**Assigned task**
No pictures should appear. The lines from the beginning of the listing through the one holding "You are a computer-use" must be reproduced exactly, and nothing more.

+-------+

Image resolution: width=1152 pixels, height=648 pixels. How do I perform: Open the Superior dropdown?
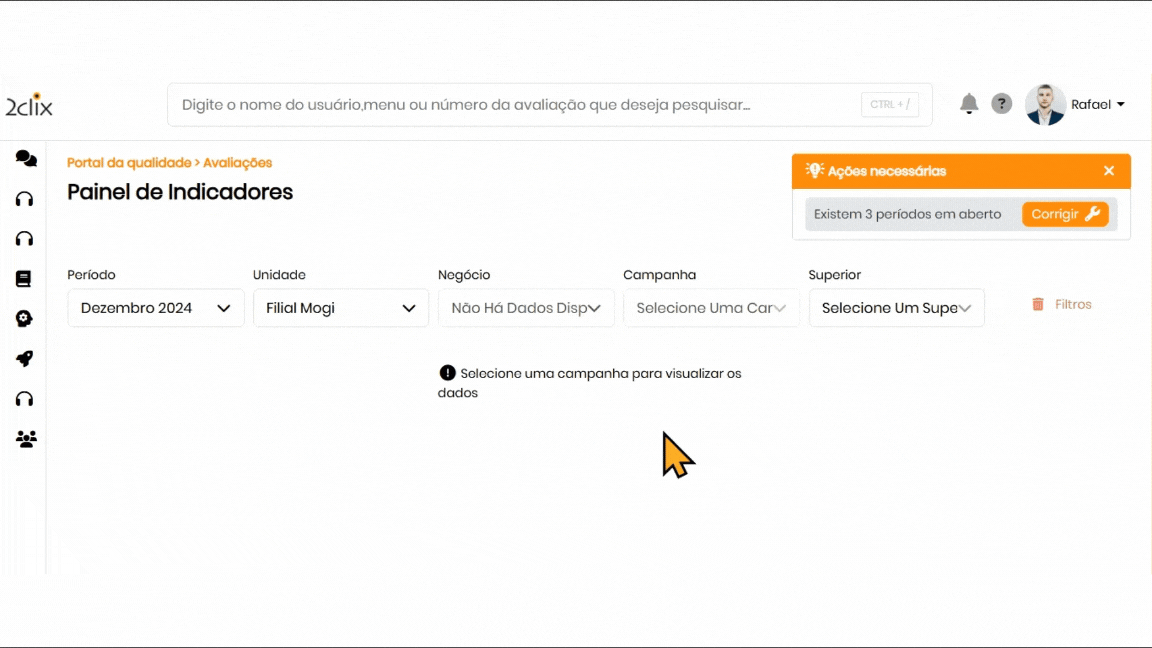click(x=896, y=308)
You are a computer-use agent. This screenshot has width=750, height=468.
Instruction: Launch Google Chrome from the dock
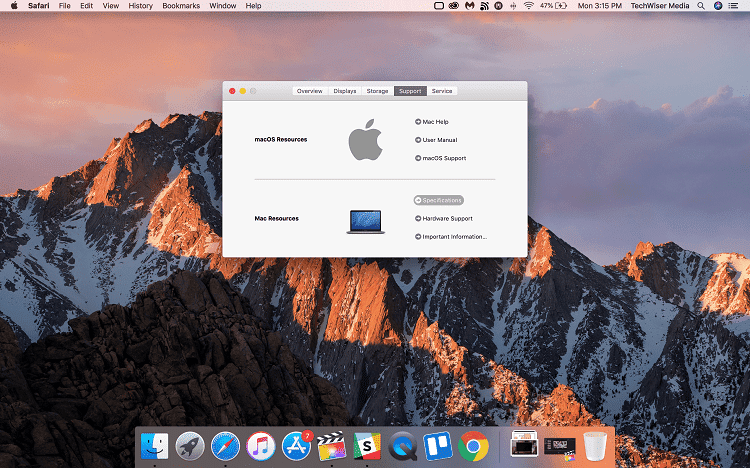click(x=474, y=446)
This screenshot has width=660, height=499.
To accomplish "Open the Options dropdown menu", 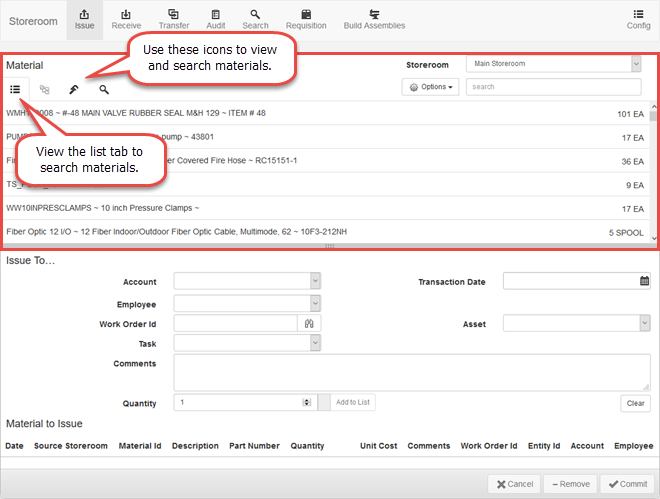I will pos(431,87).
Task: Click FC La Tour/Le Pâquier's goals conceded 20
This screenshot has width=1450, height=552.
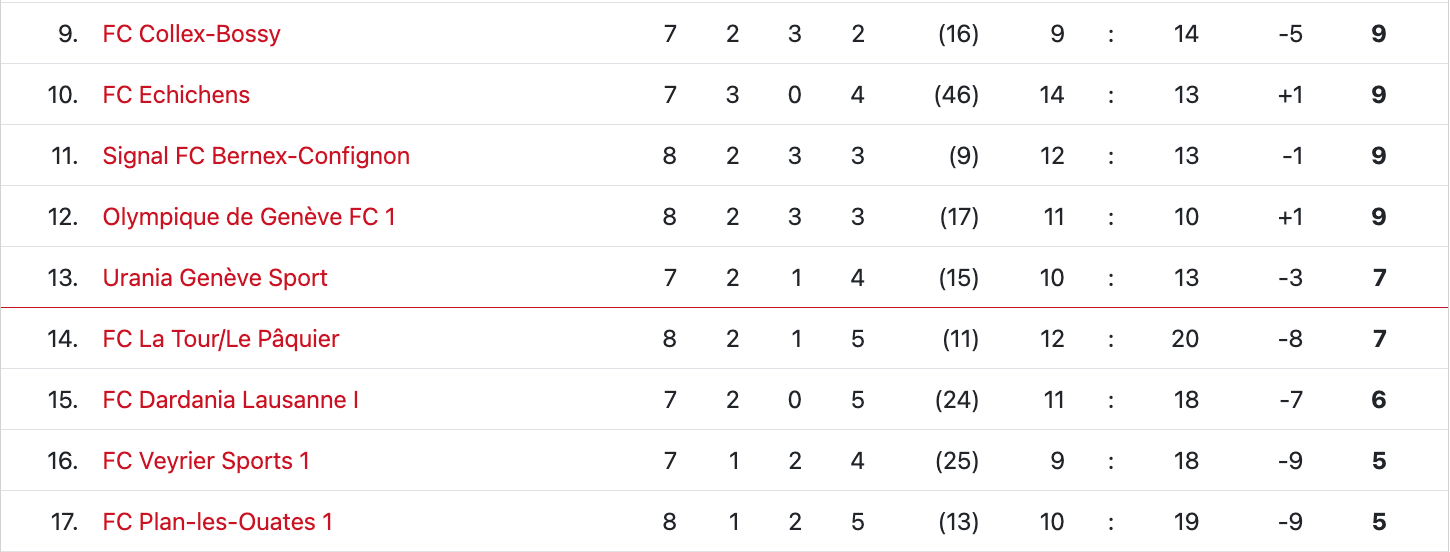Action: coord(1185,339)
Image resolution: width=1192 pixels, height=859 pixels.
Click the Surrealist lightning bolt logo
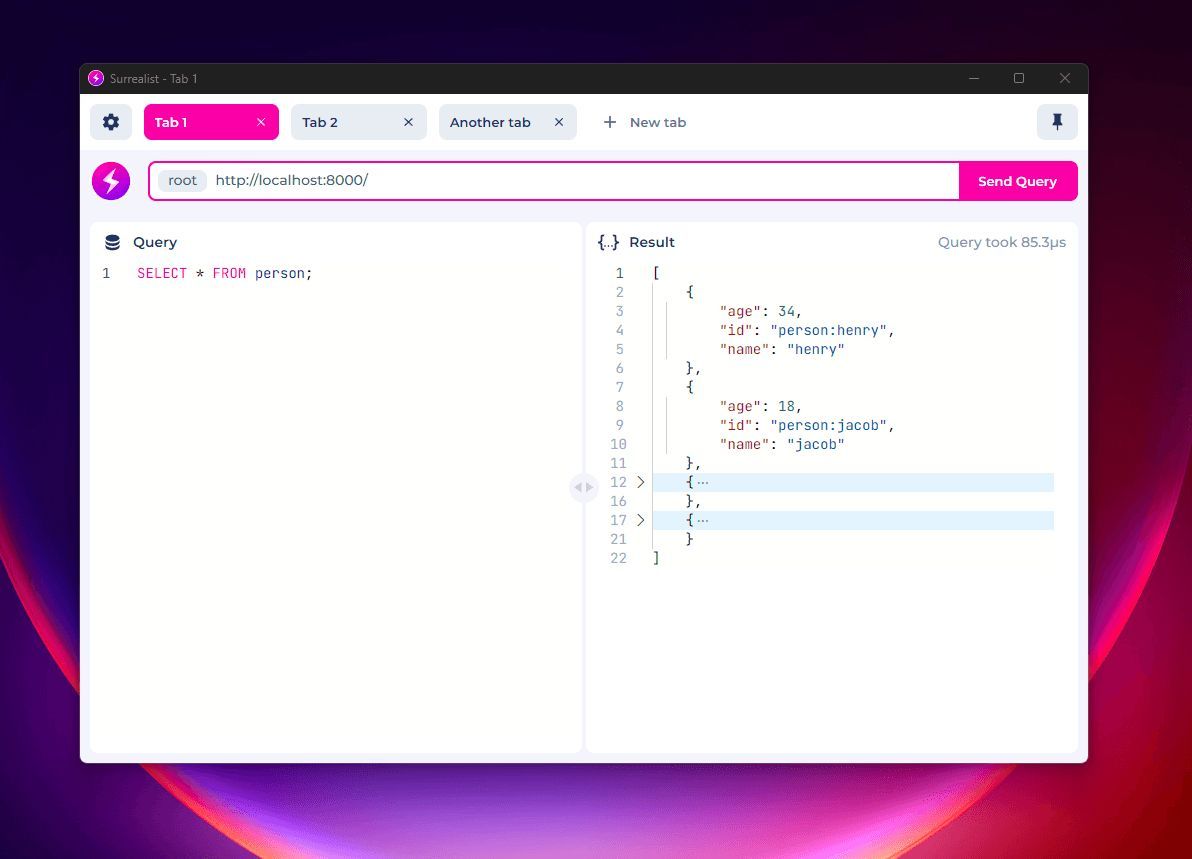pyautogui.click(x=111, y=181)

+-------+

**Solution for this exercise**
Image resolution: width=1152 pixels, height=648 pixels. How do I perform: Open the Superior dropdown?
click(x=896, y=308)
You are a computer-use agent. This screenshot has width=750, height=468.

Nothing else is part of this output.